■ **Action item**
Only a number is expected in reply: the count of lines below where the word "computer" occurs.

[Extracted entries — start]

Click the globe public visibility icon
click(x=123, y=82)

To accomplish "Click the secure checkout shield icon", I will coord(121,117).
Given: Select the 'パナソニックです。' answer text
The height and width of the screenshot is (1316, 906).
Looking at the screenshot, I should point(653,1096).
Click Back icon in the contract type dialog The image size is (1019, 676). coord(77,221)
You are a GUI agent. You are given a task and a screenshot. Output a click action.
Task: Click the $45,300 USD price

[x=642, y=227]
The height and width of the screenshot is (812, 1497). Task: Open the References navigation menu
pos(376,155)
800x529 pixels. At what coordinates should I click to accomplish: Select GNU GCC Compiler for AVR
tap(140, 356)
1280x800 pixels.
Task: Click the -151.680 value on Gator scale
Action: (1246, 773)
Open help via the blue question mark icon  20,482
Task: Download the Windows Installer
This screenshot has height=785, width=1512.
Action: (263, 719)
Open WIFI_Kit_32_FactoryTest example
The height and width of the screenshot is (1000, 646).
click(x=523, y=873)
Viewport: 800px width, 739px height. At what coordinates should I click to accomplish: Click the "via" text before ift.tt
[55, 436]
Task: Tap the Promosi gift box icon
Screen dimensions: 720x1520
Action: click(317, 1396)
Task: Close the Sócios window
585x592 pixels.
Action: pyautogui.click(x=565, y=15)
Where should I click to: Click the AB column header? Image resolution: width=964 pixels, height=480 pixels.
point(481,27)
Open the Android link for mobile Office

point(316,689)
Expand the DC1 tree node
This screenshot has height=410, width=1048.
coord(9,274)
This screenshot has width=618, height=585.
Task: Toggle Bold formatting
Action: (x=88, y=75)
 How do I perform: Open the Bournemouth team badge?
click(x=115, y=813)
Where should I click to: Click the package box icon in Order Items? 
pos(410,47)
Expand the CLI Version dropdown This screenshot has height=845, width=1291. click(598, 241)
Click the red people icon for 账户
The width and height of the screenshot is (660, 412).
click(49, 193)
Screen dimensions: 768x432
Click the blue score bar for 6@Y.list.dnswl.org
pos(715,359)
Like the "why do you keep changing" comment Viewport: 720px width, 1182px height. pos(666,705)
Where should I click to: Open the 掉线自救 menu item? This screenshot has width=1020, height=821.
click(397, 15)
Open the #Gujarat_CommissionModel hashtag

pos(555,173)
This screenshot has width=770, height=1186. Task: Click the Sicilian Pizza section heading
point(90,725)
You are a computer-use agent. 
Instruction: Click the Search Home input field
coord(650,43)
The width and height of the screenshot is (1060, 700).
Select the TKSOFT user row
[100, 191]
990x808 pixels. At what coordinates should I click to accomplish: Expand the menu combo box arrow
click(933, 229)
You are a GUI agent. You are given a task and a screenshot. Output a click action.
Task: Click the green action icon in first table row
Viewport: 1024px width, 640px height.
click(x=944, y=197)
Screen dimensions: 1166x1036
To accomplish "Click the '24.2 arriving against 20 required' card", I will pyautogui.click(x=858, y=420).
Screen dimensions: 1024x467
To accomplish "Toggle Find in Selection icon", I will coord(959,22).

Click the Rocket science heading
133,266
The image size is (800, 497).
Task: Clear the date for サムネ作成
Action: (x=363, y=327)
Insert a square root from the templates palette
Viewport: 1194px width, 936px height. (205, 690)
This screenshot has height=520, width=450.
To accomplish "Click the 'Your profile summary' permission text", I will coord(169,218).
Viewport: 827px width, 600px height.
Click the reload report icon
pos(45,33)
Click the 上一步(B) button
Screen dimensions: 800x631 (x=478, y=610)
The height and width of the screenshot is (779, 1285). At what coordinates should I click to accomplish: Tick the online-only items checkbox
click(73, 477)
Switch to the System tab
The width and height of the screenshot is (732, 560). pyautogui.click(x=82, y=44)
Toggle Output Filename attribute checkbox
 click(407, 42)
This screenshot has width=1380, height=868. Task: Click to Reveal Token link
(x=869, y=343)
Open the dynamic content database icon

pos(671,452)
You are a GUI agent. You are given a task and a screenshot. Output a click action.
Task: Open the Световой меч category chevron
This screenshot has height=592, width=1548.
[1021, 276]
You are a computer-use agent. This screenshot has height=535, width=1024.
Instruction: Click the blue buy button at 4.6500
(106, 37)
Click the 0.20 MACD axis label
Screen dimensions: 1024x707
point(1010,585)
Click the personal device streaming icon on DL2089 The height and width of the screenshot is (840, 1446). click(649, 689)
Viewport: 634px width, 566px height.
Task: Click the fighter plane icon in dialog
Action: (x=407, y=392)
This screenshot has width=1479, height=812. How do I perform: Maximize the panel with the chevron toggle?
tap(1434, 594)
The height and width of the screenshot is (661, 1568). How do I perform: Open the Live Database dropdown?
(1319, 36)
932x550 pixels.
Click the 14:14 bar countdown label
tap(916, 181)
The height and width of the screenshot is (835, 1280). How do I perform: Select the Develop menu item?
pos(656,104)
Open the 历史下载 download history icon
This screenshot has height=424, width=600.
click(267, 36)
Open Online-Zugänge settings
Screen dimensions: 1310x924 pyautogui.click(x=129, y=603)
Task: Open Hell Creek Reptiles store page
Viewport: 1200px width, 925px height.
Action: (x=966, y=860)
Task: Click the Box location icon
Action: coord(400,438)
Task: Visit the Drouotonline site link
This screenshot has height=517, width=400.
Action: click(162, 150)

[Extracted entries — finish]

■ **Your response**
2